- WHAT NEEDS TO BE DONE
All lines below containing "computer" are to be listed.

- INFORMATION GIVEN
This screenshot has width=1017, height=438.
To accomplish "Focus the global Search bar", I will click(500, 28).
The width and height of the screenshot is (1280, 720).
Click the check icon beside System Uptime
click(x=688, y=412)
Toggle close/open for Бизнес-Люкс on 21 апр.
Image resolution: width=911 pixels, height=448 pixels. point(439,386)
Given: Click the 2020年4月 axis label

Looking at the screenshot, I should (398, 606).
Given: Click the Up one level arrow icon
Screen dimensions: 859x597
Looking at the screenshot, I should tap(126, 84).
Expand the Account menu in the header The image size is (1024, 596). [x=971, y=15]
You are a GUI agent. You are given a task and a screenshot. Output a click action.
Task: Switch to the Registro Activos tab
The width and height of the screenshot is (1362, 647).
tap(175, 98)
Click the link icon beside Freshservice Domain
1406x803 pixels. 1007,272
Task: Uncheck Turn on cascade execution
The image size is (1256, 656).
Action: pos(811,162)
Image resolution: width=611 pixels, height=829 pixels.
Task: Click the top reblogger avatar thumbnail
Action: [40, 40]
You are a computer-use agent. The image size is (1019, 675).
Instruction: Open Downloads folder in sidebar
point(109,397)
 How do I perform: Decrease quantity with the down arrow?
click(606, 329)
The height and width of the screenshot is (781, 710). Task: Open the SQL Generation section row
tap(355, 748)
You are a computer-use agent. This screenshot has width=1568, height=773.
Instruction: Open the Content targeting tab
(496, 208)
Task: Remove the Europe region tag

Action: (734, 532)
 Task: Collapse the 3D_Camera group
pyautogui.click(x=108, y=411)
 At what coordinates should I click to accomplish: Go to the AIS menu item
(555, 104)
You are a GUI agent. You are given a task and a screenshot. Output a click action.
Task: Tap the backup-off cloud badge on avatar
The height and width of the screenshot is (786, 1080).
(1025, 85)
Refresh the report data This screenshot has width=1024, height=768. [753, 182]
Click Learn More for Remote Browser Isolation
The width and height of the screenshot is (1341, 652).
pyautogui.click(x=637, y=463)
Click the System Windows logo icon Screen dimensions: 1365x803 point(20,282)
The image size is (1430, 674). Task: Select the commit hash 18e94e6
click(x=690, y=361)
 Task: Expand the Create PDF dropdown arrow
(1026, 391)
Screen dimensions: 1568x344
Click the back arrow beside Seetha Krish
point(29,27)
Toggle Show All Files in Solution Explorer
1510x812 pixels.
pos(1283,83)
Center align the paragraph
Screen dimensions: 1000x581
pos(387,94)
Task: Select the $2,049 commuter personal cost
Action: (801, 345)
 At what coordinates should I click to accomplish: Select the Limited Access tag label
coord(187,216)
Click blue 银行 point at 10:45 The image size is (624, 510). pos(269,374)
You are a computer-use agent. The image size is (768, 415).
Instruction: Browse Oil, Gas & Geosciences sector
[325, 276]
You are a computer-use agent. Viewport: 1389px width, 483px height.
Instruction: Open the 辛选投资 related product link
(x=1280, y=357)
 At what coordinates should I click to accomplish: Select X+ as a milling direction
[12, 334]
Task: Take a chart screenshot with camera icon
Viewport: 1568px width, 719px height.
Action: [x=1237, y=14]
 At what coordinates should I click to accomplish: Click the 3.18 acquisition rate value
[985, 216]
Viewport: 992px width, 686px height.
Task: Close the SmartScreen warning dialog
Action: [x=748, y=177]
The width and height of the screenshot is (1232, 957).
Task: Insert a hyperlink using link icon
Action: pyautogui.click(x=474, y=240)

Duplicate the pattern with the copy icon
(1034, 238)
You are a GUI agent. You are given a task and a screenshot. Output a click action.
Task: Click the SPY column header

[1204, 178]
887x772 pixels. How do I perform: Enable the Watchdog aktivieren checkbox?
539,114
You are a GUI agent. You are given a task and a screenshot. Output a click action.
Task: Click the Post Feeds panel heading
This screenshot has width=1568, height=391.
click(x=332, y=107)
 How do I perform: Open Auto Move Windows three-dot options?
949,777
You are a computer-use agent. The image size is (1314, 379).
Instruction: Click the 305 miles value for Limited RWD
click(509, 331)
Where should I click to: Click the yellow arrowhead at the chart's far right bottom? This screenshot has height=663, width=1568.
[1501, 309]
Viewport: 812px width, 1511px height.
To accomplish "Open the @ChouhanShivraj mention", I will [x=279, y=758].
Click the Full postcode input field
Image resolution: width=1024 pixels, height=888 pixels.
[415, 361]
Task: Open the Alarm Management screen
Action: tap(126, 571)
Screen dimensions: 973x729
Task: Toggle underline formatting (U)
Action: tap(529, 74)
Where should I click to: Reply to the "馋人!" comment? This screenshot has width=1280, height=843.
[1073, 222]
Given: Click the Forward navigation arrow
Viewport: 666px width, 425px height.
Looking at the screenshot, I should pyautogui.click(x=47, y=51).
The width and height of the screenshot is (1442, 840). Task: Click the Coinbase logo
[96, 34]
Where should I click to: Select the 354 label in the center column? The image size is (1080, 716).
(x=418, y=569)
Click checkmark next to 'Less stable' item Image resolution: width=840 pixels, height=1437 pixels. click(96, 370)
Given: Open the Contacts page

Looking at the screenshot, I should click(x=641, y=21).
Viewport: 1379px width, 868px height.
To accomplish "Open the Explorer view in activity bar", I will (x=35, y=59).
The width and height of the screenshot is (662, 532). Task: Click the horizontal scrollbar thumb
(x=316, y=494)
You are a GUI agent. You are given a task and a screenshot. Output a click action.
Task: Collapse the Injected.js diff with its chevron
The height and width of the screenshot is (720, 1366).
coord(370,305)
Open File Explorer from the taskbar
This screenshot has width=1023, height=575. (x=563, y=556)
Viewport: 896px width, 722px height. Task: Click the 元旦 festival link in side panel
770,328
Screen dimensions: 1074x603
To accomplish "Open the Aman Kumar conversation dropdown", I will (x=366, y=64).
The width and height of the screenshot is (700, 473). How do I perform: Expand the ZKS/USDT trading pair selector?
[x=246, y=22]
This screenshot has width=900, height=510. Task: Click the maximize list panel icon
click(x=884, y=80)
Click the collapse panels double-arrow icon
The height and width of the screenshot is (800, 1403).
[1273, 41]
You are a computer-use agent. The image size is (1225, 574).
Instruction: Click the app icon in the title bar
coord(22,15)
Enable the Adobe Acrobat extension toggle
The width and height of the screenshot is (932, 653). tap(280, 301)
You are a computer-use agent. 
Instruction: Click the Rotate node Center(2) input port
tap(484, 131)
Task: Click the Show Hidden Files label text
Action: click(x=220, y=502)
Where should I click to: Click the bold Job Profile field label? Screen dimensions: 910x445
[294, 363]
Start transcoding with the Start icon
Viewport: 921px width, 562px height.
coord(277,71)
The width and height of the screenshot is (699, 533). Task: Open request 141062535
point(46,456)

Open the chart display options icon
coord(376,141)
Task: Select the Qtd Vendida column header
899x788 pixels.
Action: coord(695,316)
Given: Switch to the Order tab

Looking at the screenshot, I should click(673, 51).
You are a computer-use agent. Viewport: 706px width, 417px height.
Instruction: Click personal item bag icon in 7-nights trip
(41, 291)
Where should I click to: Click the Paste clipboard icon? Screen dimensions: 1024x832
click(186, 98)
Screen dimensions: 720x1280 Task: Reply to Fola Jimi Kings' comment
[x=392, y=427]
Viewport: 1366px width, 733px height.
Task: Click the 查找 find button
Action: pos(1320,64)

- RESPONSE FOR THIS EXERCISE
You are a computer-use agent. The image size is (1019, 675).
You are a computer-use agent. This screenshot has width=1568, height=773.
You are a computer-use agent. The image size is (768, 415).
You are a computer-use agent. Viewport: 1389px width, 483px height.
You are a computer-use agent. The image size is (1314, 379).
You are a computer-use agent. The image size is (1225, 574).
You are a computer-use agent. 
You are a computer-use agent. Viewport: 706px width, 417px height.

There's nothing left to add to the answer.